Andrew Keenan-Bolger, Jordan Boatman, James Daly, Ellen Harvey and Arnie Burton. (Photo: Matthew Murphy)


Dracula – A Comedy of Terrors

By Fern Siegel


Bram Stoker’s 1897 Gothic horror classic terrified 19th-century readers. But for modern audiences, it’s also ripe for parody. And that’s the charm of Dracula: A Comedy of Terrors.


All the tropes of the genre are here — sent up with modern references. Now off-Broadway at the New World Stages, the comedy is broad and Count Dracula (James Daly) is a hunk-a-hunk of burning desire. He’s tall, blonde and ridiculously fit, the only man in Transylvania with his own Nautilus equipment. And while he’s both campy and boasting a gay sensibility, he’s got a pansexual vibe — a penchant for necks and a taste for blood. His swagger sustains him.


Clocking in at 90 minutes without an intermission, Gordon Greenberg and Steve Rosen’s Dracula liberally follows the Stoker story: A Transylvania count heads to London on a ghost ship that arrives with a dead crew, strange bite marks are evident on the sailors’ necks. Dracula is in London renting homes — but crashes an engagement party, effectively cuing the aerosol fog.


The cast, save Daly, expertly play multiple roles, particularly Arnie Burton, who triples as various characters. This Dracula is a romp set in a British manor overseen by Dr. Wallace Westfelt (Ellen Harvey), a psychiatrist who runs an asylum on the premises.


Dracula takes a hankering to Lucy Westfeldt (Jordan Boatman), an outspoken scientist engaged to estate agent Jonathan Harker (Andrew Keenan-Bolger), a sweet, but timid traditionalist. That’s one of the show’s plusses: It deftly upends Victorian stereotypes of women as damsels in distress or sexual prudes. Throw in doctor and vampire hunter Jean Van Helsing, insect-obsessed Renfield and Mina, Lucy’s wacky sister, and you have the makings of a fast-paced comedy that doesn’t miss a beat.



Ellen Harvey, James Daly, Arnie Burton (Photo: Matthew Murphy)

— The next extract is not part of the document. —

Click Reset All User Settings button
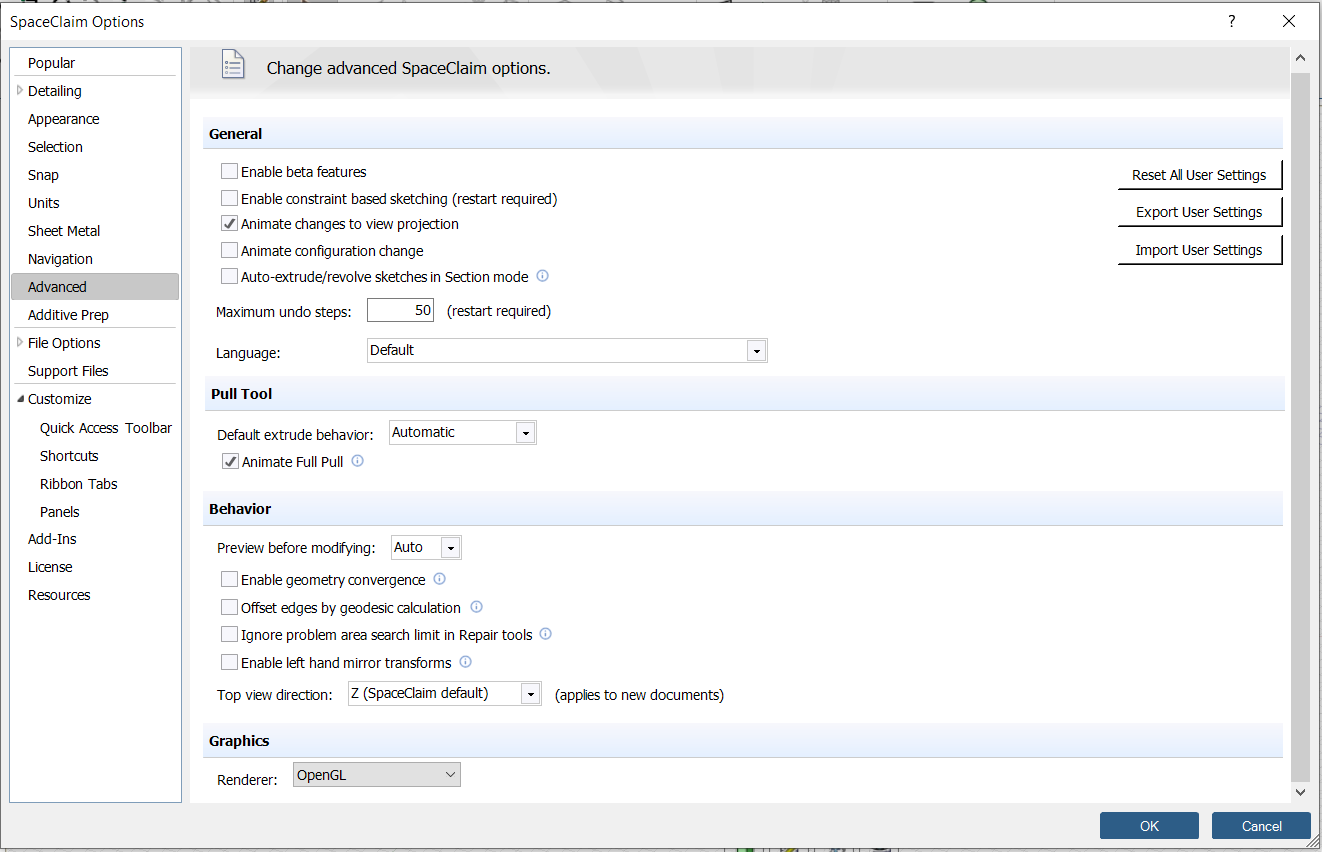 click(1199, 175)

Or as Dracula says of Lucy: “I like my women B-Positive!” Harker: “Yes, well she’s quite the optimist.”


One caveat: The writers chose to switch the roles of the sisters, which, for those familiar with the original tale, is confusing and pointless.


This version of Dracula is played strictly for laughs, leaning heavily into physical comedy and delivering a clear nod to the work of Charles Ludlam. The jokes take a stab at almost everything — from mental health to “I Love Lucy” to a visual tribute to The Beatles’ Abbey Road. There is even a moment when the Count ruminates on the downside of eternal life.  

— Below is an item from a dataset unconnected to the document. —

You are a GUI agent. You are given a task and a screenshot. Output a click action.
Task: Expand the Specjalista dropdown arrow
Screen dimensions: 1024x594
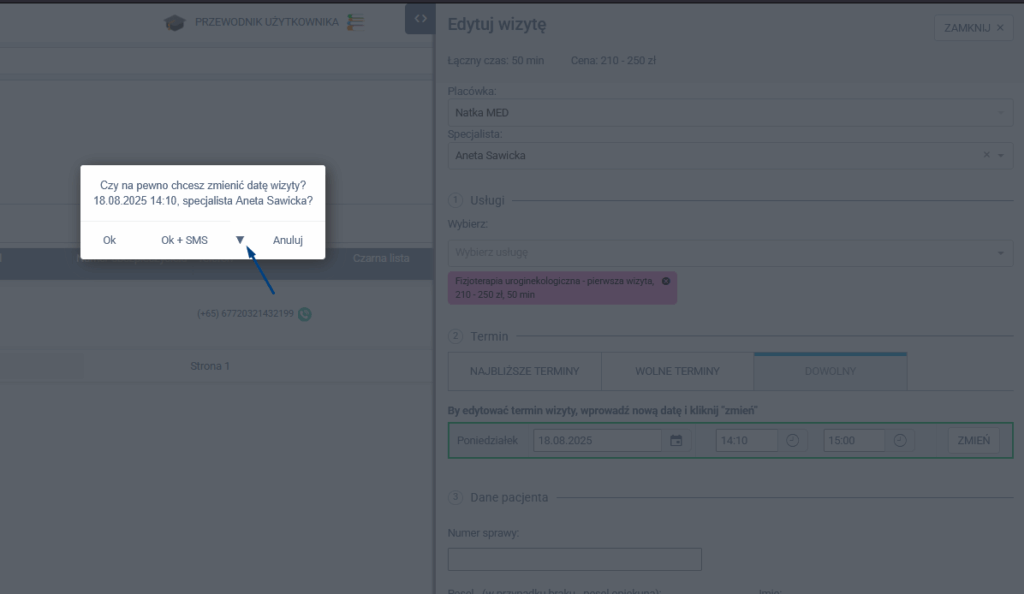(1003, 155)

The gags are also verbal: “Welcome to my house," Dracula says. "Please note that you have entered under no duress and of your own free will." "Isn't that a unique greeting?" asks the meek Harker. "Liability issues," counters the suave Count.


The sets by Tijana Bjelajac, with walls that project red bat wings, costumes by Tristan Raines and lighting by Rob Denton are a scream. Victoria Deiorio’s original music and sound design complements the action.


Greenberg’s direction is lively and his talented ensemble is clearly having fun in this silly, over-the-top production. There have been many incarnations of Dracula over the centuries. This one is perfectly timed to take a bite out of fall.   


Dracula: A Comedy of Terrors, New World Stages 340 W. 50 St.